Early Exercise in Critically Ill Youth and Children, a preLiminary Evaluation.
Overview
- Phase
- Phase 1
- Intervention
- Not specified
- Conditions
- Critical Illness
- Sponsor
- McMaster University
- Enrollment
- 30
- Locations
- 1
- Primary Endpoint
- Feasibility - enrolment (75% consent rate target) and protocol adherence
- Status
- Completed
- Last Updated
- 7 years ago
Overview
Brief Summary
To evaluate the feasibility of conducting a randomized controlled trial (RCT) evaluating the efficacy of early in-bed cycling in addition to usual care physiotherapy, compared to usual care physiotherapy, on functional recovery in critically ill children.
Detailed Description
This is a single centre, Pilot RCT that will evaluate in-bed cycling in addition to usual care physiotherapy, compared to usual care physiotherapy, on functional recovery in critically ill children.

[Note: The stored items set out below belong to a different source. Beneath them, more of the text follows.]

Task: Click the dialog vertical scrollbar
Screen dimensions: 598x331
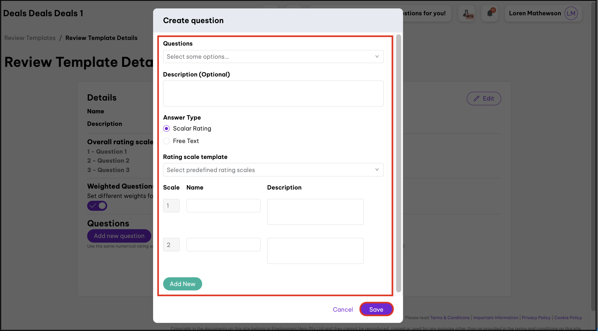Action: [398, 162]
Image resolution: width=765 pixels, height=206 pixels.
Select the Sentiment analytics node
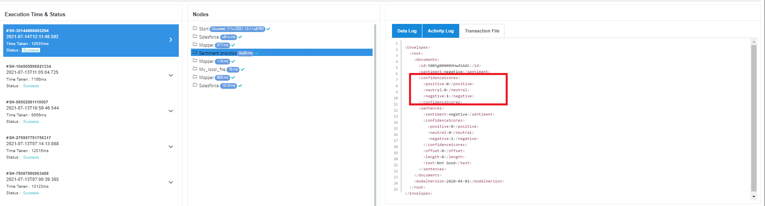[218, 53]
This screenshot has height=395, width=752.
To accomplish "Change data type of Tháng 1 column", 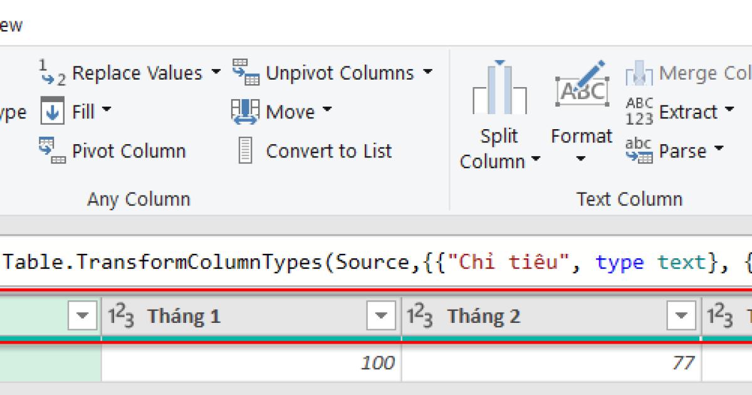I will [121, 315].

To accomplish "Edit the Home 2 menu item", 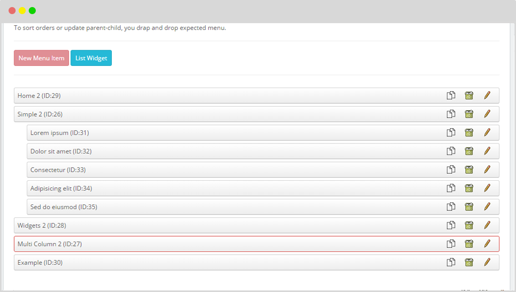I will pyautogui.click(x=487, y=95).
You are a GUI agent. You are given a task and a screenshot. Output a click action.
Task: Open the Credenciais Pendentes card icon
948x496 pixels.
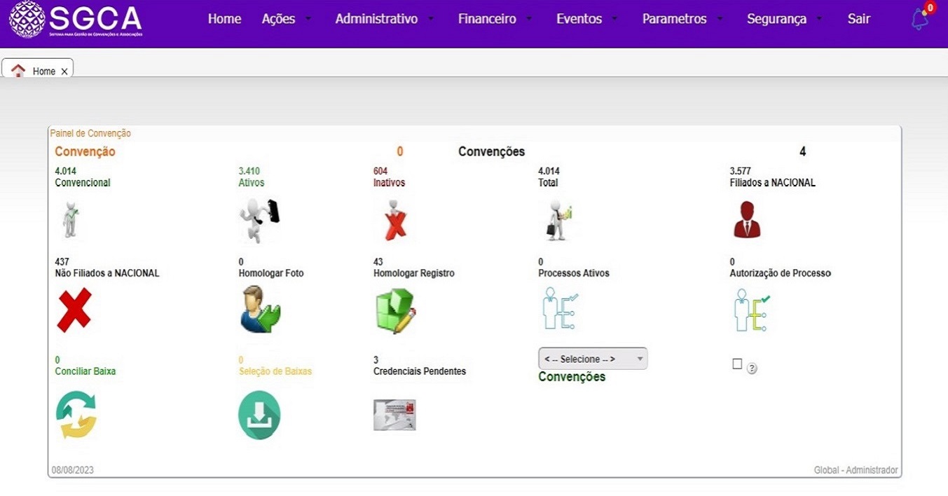[x=394, y=415]
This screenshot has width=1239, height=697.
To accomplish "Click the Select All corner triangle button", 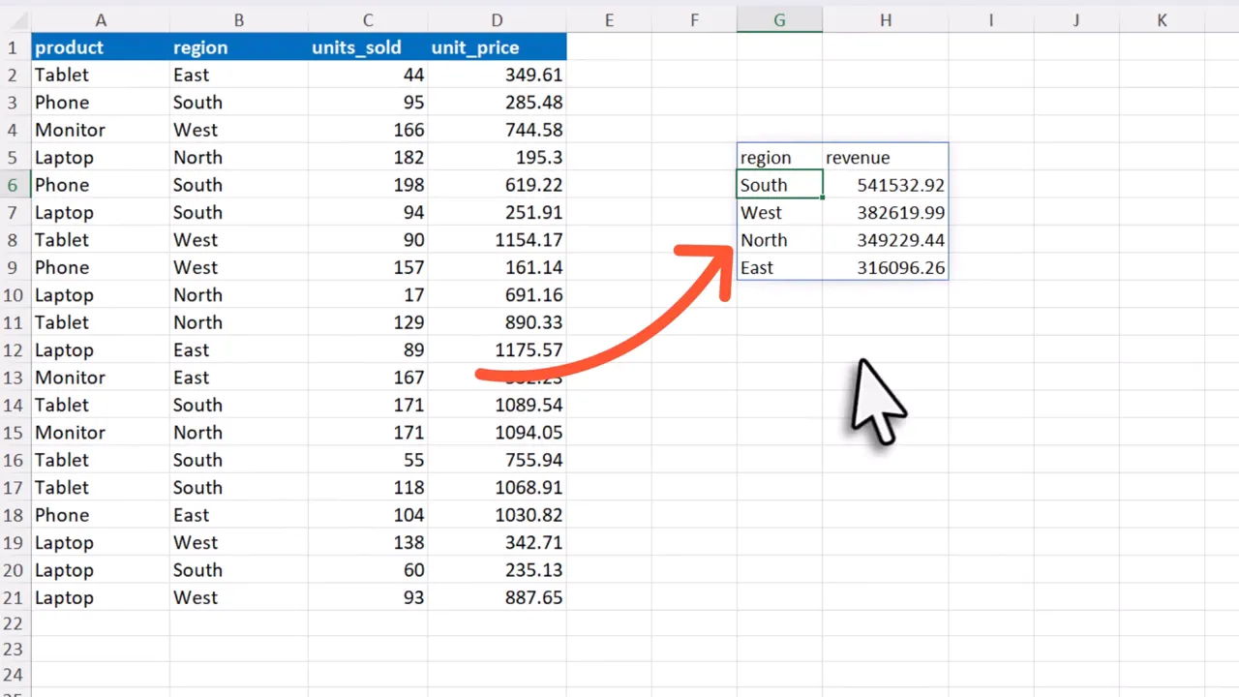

We will conduct a qualitative substudy to evaluate caregiver impressions of the intervention, and to understand barriers and facilitators to implementing early mobilization in critically ill children.
Investigators
Eligibility Criteria
Inclusion Criteria
- •age ≥ 3 years to \< 18 years;
- •Limited to bed-rest or bed mobility at time of screening
- •expected PICU stay for an additional 48 hours minimum, at time of screening
- •informed consent and or assent where appropriate;
- •agreement of the most responsible PICU physician.
Exclusion Criteria
- •Contraindications: e.g. Hemodynamic instability, unstable or uncontrolled arrhythmia, ICP, unstable airway, unstable fractures/spine
- •Contraindication to mobilizing upper/lower limbs, e.g. femoral sheath
- •Cycle ergometer does not fit body dimensions
- •Already mobilizing well/expected to mobilize out of bed within 24h
- •not expected to survive current admission - i.e. predicted hospital mortality of \> 90%;
Outcomes
Primary Outcomes
Feasibility - enrolment (75% consent rate target) and protocol adherence
Time Frame: 7 days
Feasibility is defined as the ability to screen and enrol eligible patients (75% consent rate target).Protocol adherence will be defined as the ability to apply in-bed cycling intervention within 24 hours of consent, and the ability to apply 30 minutes of in-bed cycling daily during week days. We will also measure the rates and reasons for protocol suspensions, violations and study withdrawal.